Wednesday 16th March; 17th day at sea

The first landing was on Barren Island, which was quite aptly named. Largely flat, with loads of birds (including a Striated Carra Carra – a large bird of prey), plus Elephant Seals, at least one South Atlantic Sea Lion, and numerous Magellanic Penguins mostly hiding in burrows. At the time most people thought it might have been better to have missed this island, gone straight to our next landing and then third landing in the afternoon, though with hindsight this would have been a mistake. What we had here was a brisk hike across moorland, followed by a slightly more leisurely hike back to the landing site, during which I glimpsed a penguin in it’s burrow – but it was too dark to get a photo without using the flash. After that we were taken in the zodiacs to George Island, where there was a farm, to be shown sheep shearing and have tea and cakes – as if we hadn’t been eating more than enough already. Very nice cakes though – I had several to make sure of that.

The farm visit was really quite interesting; the farm had quite a lot of sheep on its 28,000 acres which was quite small by Falklands standards. It also had tourism as a sideline, plus fishing for crabs, and the farmer’s wife had a job in Stanley during the week. Again, the people were very easy to talk to, despite us turning up, plus the complement of the Polar Pioneer the same afternoon.

In the afternoon we headed off to Sea Lion Island, passing the Polar Pioneer on the way, who passed us details of the landing site they’d used on Sea Lion Island. Unfortunately by the time we got there the wind had picked up and the sea was getting rougher. The first zodiac with the expedition staff got ashore, and the first passenger zodiac followed. We were in the third one, and were the third and fourth passengers to get on. By now the sea was rising a falling several feet with the swell, and only occasionally being sheltered by the ship.

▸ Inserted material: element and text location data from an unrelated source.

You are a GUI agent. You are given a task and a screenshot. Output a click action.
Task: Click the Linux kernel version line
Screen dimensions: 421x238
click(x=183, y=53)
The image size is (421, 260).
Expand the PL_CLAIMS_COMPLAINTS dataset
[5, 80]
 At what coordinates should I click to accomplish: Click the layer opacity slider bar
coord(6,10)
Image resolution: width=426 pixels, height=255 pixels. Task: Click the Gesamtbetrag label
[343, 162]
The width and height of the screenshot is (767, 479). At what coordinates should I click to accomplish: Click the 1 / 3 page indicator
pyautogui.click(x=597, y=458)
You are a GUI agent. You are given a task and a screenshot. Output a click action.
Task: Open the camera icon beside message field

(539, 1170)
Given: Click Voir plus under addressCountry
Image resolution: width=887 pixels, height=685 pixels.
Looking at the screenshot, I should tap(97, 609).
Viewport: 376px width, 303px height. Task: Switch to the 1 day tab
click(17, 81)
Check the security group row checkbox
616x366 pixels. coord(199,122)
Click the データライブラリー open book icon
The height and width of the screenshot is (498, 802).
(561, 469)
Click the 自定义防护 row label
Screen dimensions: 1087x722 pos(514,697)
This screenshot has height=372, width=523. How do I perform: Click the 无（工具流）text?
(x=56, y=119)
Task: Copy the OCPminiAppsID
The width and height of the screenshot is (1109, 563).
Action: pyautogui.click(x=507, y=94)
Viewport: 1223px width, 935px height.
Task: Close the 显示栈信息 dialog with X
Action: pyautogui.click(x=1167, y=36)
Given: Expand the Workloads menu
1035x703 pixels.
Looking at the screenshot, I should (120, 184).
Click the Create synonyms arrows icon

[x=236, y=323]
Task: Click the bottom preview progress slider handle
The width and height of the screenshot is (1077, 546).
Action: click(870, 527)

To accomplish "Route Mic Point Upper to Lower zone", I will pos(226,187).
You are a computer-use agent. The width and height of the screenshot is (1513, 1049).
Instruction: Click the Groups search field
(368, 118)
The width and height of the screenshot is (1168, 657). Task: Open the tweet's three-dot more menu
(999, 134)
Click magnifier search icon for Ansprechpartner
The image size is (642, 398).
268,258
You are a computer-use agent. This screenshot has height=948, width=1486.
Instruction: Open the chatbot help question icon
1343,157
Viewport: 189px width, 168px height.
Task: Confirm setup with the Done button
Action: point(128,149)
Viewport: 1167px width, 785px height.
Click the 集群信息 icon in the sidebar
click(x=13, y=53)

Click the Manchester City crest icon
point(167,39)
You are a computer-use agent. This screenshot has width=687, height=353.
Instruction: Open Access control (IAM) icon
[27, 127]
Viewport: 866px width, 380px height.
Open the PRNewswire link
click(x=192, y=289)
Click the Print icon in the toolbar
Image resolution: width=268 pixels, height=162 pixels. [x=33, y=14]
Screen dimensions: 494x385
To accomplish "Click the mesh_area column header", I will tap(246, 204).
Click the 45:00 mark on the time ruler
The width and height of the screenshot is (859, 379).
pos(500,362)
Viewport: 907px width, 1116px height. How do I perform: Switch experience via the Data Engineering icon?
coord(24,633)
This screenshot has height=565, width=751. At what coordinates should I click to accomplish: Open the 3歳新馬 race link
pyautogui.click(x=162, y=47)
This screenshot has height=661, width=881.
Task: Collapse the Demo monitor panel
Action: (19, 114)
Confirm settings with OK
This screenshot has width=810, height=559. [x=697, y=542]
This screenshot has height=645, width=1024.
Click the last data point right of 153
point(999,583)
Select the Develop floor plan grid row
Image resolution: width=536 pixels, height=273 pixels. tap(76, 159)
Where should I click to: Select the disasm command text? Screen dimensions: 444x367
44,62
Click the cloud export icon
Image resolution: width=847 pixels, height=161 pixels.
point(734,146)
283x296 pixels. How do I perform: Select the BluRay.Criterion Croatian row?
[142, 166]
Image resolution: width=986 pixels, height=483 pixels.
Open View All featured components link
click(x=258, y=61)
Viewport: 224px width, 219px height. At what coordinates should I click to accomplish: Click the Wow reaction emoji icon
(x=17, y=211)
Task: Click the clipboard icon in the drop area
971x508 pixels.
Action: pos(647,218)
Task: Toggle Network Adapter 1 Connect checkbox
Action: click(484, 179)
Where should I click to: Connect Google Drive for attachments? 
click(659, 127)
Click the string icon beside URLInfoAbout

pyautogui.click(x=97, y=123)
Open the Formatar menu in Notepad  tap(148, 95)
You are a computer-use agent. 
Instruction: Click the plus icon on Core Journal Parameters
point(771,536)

The fifth person, Big Ron from the US, tried to get on, but clearly couldn’t and I started to get a little worried. I would happily have traded places with any of the rest of the passengers who were watching from the ship’s rail. Our zodiac was cast off from the ship, which made things a lot better, as the boat could ride out the swell quite easily as long as no one was doing anything stupid like trying to get into it.

Meanwhile, on the shore, interesting things were happening. The second zodiac, we heard later, had been turned sideways and hit by a wave, which tipped it over, giving a couple of people an early bath. Given the circumstances the landing was abandoned. Oddly, our driver, Anja, who hadn’t impressed a number of people, including me (she was the driver for the trip back from Stanley) was really very good about the whole escapade. She kept apologising for the landing having to be cancelled; we were rather relieved to get back on the ship, which didn’t take half so long as getting into the zodiac. Dave Bowman, who was driving another of the zodiacs, didn’t seem to be terribly impressed by the whole thing. At one point, before we got in the zodiac, you could see him having a conversation with two other drivers and he seemed to think then, that the landing was a bad idea.

After this landing was abandoned, we set off for South America, though we saw several dolphins around the bow of the ship and a Southern Right Whale surface to leave little messages for us! I didn’t manage to get any photos of these, as the light was pretty poor by now.

By the evening there was a distinct end of term atmosphere about the ship. People were standing in corridors chatting and the evening’s entertainment was a hoot. A film of a 1929 journey in a sailing bark around Cape Horn, narrated by the cameraman, who’d signed on as an ordinary seaman, followed by a repeat of Don’s photo sequence.